======== EXCERPTED RECORDS

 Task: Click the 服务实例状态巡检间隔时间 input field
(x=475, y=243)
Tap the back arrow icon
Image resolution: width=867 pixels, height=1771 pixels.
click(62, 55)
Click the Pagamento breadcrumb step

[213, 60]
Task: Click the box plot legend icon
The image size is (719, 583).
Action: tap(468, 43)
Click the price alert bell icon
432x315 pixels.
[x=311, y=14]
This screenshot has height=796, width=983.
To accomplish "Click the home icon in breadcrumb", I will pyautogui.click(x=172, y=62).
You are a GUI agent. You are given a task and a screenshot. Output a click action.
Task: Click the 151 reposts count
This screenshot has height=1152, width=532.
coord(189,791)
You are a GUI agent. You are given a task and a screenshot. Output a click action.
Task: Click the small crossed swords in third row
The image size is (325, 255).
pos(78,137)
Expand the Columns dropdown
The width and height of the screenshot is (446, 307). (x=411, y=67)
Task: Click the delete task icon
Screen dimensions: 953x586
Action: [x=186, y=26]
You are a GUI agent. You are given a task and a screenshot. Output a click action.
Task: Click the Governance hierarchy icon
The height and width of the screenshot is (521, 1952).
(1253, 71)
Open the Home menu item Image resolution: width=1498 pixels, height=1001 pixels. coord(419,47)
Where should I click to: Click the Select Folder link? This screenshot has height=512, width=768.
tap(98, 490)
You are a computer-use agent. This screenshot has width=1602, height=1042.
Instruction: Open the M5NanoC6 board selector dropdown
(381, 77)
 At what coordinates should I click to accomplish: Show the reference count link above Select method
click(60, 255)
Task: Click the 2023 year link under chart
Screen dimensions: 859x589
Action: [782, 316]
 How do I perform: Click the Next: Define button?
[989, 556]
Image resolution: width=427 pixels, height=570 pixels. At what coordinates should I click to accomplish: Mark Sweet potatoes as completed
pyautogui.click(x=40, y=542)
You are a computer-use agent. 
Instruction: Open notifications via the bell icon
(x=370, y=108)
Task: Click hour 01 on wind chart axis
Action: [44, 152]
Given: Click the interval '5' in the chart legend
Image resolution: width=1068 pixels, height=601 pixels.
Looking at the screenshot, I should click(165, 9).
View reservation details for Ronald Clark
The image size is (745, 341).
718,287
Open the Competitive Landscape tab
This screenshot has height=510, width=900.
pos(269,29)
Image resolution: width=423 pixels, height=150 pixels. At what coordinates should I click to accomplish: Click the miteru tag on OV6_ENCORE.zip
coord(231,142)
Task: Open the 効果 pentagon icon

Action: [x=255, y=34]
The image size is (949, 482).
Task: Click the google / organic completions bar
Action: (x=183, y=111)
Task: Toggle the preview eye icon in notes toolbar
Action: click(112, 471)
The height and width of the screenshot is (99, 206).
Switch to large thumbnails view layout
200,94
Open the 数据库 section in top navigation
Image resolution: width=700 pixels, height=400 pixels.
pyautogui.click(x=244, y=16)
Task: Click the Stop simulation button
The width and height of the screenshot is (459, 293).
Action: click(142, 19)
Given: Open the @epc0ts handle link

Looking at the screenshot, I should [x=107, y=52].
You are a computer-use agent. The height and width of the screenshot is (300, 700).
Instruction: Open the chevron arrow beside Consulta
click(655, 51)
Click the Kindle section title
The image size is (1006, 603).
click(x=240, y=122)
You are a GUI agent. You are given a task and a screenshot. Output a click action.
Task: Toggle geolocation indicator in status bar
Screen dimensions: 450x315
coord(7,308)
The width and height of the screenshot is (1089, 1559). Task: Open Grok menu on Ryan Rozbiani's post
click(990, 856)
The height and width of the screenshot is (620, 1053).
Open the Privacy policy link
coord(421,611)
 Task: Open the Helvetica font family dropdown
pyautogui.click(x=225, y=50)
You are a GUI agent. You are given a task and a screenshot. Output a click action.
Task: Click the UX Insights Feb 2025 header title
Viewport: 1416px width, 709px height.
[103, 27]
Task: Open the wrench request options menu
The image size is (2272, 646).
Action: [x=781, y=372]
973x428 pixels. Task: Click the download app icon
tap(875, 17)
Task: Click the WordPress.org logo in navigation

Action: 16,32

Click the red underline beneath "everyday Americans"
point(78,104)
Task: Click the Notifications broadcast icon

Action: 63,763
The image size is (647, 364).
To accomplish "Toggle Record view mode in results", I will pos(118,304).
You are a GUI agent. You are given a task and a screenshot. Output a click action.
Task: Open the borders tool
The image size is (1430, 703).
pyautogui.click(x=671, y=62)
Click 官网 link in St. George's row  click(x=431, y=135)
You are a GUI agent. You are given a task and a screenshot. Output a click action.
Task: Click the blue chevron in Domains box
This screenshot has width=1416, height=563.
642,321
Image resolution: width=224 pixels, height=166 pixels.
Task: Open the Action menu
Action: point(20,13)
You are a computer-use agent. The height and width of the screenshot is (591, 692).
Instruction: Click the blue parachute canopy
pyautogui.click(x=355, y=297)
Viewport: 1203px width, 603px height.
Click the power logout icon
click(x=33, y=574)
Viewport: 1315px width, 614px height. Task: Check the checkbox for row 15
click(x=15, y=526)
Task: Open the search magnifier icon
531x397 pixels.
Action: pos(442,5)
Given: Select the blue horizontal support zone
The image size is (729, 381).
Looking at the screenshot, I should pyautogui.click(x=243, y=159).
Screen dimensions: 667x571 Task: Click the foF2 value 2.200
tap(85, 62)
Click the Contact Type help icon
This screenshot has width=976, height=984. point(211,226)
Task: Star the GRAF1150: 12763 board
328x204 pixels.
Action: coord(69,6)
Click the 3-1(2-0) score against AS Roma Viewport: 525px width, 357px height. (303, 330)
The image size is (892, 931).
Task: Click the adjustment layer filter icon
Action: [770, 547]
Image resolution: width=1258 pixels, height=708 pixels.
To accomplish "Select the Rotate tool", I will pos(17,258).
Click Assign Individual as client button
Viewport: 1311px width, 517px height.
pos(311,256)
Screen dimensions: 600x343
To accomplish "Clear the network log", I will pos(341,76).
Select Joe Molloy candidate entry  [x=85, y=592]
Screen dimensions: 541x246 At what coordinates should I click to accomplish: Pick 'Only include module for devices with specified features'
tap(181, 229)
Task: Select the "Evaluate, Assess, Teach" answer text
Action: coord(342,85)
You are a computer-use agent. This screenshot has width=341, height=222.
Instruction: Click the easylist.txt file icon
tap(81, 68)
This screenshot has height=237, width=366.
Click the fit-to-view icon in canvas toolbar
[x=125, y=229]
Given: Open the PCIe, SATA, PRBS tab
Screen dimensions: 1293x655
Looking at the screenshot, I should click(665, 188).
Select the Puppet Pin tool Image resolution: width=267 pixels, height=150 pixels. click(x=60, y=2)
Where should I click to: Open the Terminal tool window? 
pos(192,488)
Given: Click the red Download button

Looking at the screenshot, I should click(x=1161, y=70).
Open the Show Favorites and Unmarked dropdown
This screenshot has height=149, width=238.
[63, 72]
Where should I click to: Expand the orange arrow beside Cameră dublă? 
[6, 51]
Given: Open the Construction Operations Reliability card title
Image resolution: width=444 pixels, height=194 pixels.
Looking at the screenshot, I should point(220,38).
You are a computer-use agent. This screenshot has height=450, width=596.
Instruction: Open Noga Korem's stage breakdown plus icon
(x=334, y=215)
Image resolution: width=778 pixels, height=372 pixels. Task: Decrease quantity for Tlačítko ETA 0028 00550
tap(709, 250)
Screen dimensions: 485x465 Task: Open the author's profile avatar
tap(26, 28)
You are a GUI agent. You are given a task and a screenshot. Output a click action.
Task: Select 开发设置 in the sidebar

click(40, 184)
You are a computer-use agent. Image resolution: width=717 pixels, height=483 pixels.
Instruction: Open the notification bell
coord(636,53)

================

## REQUEST
Rewrite all of the records above, putting "interface agent" in place of every occurrence of "GUI agent" and leaving everything else unchanged.

## EXPECTED ANSWER
 Task: Click the 服务实例状态巡检间隔时间 input field
(x=475, y=243)
Tap the back arrow icon
Image resolution: width=867 pixels, height=1771 pixels.
click(62, 55)
Click the Pagamento breadcrumb step

[213, 60]
Task: Click the box plot legend icon
The image size is (719, 583).
Action: tap(468, 43)
Click the price alert bell icon
432x315 pixels.
[x=311, y=14]
This screenshot has height=796, width=983.
To accomplish "Click the home icon in breadcrumb", I will pyautogui.click(x=172, y=62).
You are a interface agent. You are given a task and a screenshot. Output a click action.
Task: Click the 151 reposts count
This screenshot has height=1152, width=532.
coord(189,791)
You are a interface agent. You are given a task and a screenshot. Output a click action.
Task: Click the small crossed swords in third row
The image size is (325, 255).
pos(78,137)
Expand the Columns dropdown
The width and height of the screenshot is (446, 307). (x=411, y=67)
Task: Click the delete task icon
Screen dimensions: 953x586
Action: [x=186, y=26]
You are a interface agent. You are given a task and a screenshot. Output a click action.
Task: Click the Governance hierarchy icon
The height and width of the screenshot is (521, 1952).
(1253, 71)
Open the Home menu item Image resolution: width=1498 pixels, height=1001 pixels. coord(419,47)
Where should I click to: Click the Select Folder link? This screenshot has height=512, width=768.
tap(98, 490)
You are a computer-use agent. This screenshot has width=1602, height=1042.
Instruction: Open the M5NanoC6 board selector dropdown
(381, 77)
 At what coordinates should I click to accomplish: Show the reference count link above Select method
click(60, 255)
Task: Click the 2023 year link under chart
Screen dimensions: 859x589
Action: [782, 316]
 How do I perform: Click the Next: Define button?
[989, 556]
Image resolution: width=427 pixels, height=570 pixels. At what coordinates should I click to accomplish: Mark Sweet potatoes as completed
pyautogui.click(x=40, y=542)
You are a computer-use agent. 
Instruction: Open notifications via the bell icon
(x=370, y=108)
Task: Click hour 01 on wind chart axis
Action: [44, 152]
Given: Click the interval '5' in the chart legend
Image resolution: width=1068 pixels, height=601 pixels.
Looking at the screenshot, I should click(165, 9).
View reservation details for Ronald Clark
The image size is (745, 341).
718,287
Open the Competitive Landscape tab
This screenshot has height=510, width=900.
pos(269,29)
Image resolution: width=423 pixels, height=150 pixels. At what coordinates should I click to accomplish: Click the miteru tag on OV6_ENCORE.zip
coord(231,142)
Task: Open the 効果 pentagon icon

Action: [x=255, y=34]
The image size is (949, 482).
Task: Click the google / organic completions bar
Action: (x=183, y=111)
Task: Toggle the preview eye icon in notes toolbar
Action: click(112, 471)
The height and width of the screenshot is (99, 206).
Switch to large thumbnails view layout
200,94
Open the 数据库 section in top navigation
Image resolution: width=700 pixels, height=400 pixels.
pyautogui.click(x=244, y=16)
Task: Click the Stop simulation button
The width and height of the screenshot is (459, 293).
Action: click(142, 19)
Given: Open the @epc0ts handle link

Looking at the screenshot, I should [x=107, y=52].
You are a computer-use agent. The height and width of the screenshot is (300, 700).
Instruction: Open the chevron arrow beside Consulta
click(655, 51)
Click the Kindle section title
The image size is (1006, 603).
click(x=240, y=122)
You are a interface agent. You are given a task and a screenshot. Output a click action.
Task: Toggle geolocation indicator in status bar
Screen dimensions: 450x315
coord(7,308)
The width and height of the screenshot is (1089, 1559). Task: Open Grok menu on Ryan Rozbiani's post
click(990, 856)
The height and width of the screenshot is (620, 1053).
Open the Privacy policy link
coord(421,611)
 Task: Open the Helvetica font family dropdown
pyautogui.click(x=225, y=50)
You are a interface agent. You are given a task and a screenshot. Output a click action.
Task: Click the UX Insights Feb 2025 header title
Viewport: 1416px width, 709px height.
[103, 27]
Task: Open the wrench request options menu
The image size is (2272, 646).
Action: [x=781, y=372]
973x428 pixels. Task: Click the download app icon
tap(875, 17)
Task: Click the WordPress.org logo in navigation

Action: 16,32

Click the red underline beneath "everyday Americans"
point(78,104)
Task: Click the Notifications broadcast icon

Action: 63,763
The image size is (647, 364).
To accomplish "Toggle Record view mode in results", I will pos(118,304).
You are a interface agent. You are given a task and a screenshot. Output a click action.
Task: Open the borders tool
The image size is (1430, 703).
pyautogui.click(x=671, y=62)
Click 官网 link in St. George's row  click(x=431, y=135)
You are a interface agent. You are given a task and a screenshot. Output a click action.
Task: Click the blue chevron in Domains box
This screenshot has width=1416, height=563.
642,321
Image resolution: width=224 pixels, height=166 pixels.
Task: Open the Action menu
Action: point(20,13)
You are a computer-use agent. The height and width of the screenshot is (591, 692).
Instruction: Click the blue parachute canopy
pyautogui.click(x=355, y=297)
Viewport: 1203px width, 603px height.
Click the power logout icon
click(x=33, y=574)
Viewport: 1315px width, 614px height. Task: Check the checkbox for row 15
click(x=15, y=526)
Task: Open the search magnifier icon
531x397 pixels.
Action: pos(442,5)
Given: Select the blue horizontal support zone
The image size is (729, 381).
Looking at the screenshot, I should pyautogui.click(x=243, y=159).
Screen dimensions: 667x571 Task: Click the foF2 value 2.200
tap(85, 62)
Click the Contact Type help icon
This screenshot has width=976, height=984. point(211,226)
Task: Star the GRAF1150: 12763 board
328x204 pixels.
Action: coord(69,6)
Click the 3-1(2-0) score against AS Roma Viewport: 525px width, 357px height. (303, 330)
The image size is (892, 931).
Task: Click the adjustment layer filter icon
Action: [770, 547]
Image resolution: width=1258 pixels, height=708 pixels.
To accomplish "Select the Rotate tool", I will pos(17,258).
Click Assign Individual as client button
Viewport: 1311px width, 517px height.
pos(311,256)
Screen dimensions: 600x343
To accomplish "Clear the network log", I will pos(341,76).
Select Joe Molloy candidate entry  [x=85, y=592]
Screen dimensions: 541x246 At what coordinates should I click to accomplish: Pick 'Only include module for devices with specified features'
tap(181, 229)
Task: Select the "Evaluate, Assess, Teach" answer text
Action: coord(342,85)
You are a computer-use agent. This screenshot has width=341, height=222.
Instruction: Click the easylist.txt file icon
tap(81, 68)
This screenshot has height=237, width=366.
Click the fit-to-view icon in canvas toolbar
[x=125, y=229]
Given: Open the PCIe, SATA, PRBS tab
Screen dimensions: 1293x655
Looking at the screenshot, I should click(665, 188).
Select the Puppet Pin tool Image resolution: width=267 pixels, height=150 pixels. click(x=60, y=2)
Where should I click to: Open the Terminal tool window? 
pos(192,488)
Given: Click the red Download button

Looking at the screenshot, I should click(x=1161, y=70).
Open the Show Favorites and Unmarked dropdown
This screenshot has height=149, width=238.
[63, 72]
Where should I click to: Expand the orange arrow beside Cameră dublă? 
[6, 51]
Given: Open the Construction Operations Reliability card title
Image resolution: width=444 pixels, height=194 pixels.
Looking at the screenshot, I should point(220,38).
You are a computer-use agent. This screenshot has height=450, width=596.
Instruction: Open Noga Korem's stage breakdown plus icon
(x=334, y=215)
Image resolution: width=778 pixels, height=372 pixels. Task: Decrease quantity for Tlačítko ETA 0028 00550
tap(709, 250)
Screen dimensions: 485x465 Task: Open the author's profile avatar
tap(26, 28)
You are a interface agent. You are given a task and a screenshot. Output a click action.
Task: Select 开发设置 in the sidebar

click(40, 184)
You are a computer-use agent. Image resolution: width=717 pixels, height=483 pixels.
Instruction: Open the notification bell
coord(636,53)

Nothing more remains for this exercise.